The Match of the Gentlemen against the Players this year was, or would have been if it had been played out, as hollow a thing in favor of the professionals as it has almost always been. It never can be fairly a Match when the numbers and wickets are equal and the strength of each party are really brought into the field; nothing in such a case can give victory to the Gentlemen but mere accident, or an alternative which we will not suppose possible amongst the present generation of cricketers a generation of whom, if I am correct in thinking the paid portion inferior (as players) to their fathers, I still do not think the Gentlemen comparatively superior, although perhaps the very best man now in practice is amongst their number. I allude, as my readers will probably surmise, to Mr. Alfred Mynn. If, then, the Gentlemen have not become comparatively better than the paid players, how can they be positively so, since they never could approach them formerly?
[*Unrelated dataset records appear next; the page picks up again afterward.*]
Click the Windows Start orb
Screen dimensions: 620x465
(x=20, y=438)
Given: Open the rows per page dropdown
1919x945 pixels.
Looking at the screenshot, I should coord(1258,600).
In turning over the Gentleman's Magazine for 1788, I lately accidentally stumbled on a curious passage respecting the game under discussion, from which it appears that in the wardrobe account of Edward the Second (A. D. 1300) is this item :- "Domino Iohanni de Leek, capellano Domini Edwardi fil', ad creag' et alios ludos per rices, per manus proprias apud Westm. 10 die Aprilis 100s."
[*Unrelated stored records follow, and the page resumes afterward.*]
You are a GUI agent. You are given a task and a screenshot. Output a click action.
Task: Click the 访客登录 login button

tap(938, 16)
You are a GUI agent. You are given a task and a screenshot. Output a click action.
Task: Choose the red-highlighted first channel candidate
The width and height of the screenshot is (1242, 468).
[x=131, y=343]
The writer who mentions this observes that the variation of creag from an old Saxon word signifying a game played with a crooked club and ball (formerly mentioned in your Magazine as probably the origin of our present sport) is not great, nor, considering the lapse of time, can cricket be thought a remarkable corruption of either. He therefore concludes it probable, of the sport of cricket, "that almost 500 years ago it was nearly so denominated, and that then it was a favorite pastime with the Prince of Wales. Nor is it unlikely but that John de Leek, His Highness's Chaplain, might be his playfellow†."

*Henry VI., Part III., Act 2.

Mr. Barrington has suggested, that in a Proclamation of Edward III., A. D. 1363, Cricket is alluded to under two Latin words, denoting the ball and bat sport, as also in a Statute of 17 Edward IV., A. D. 1577, by the pastime of handyn and handout, as the term of hands is still retained in that game.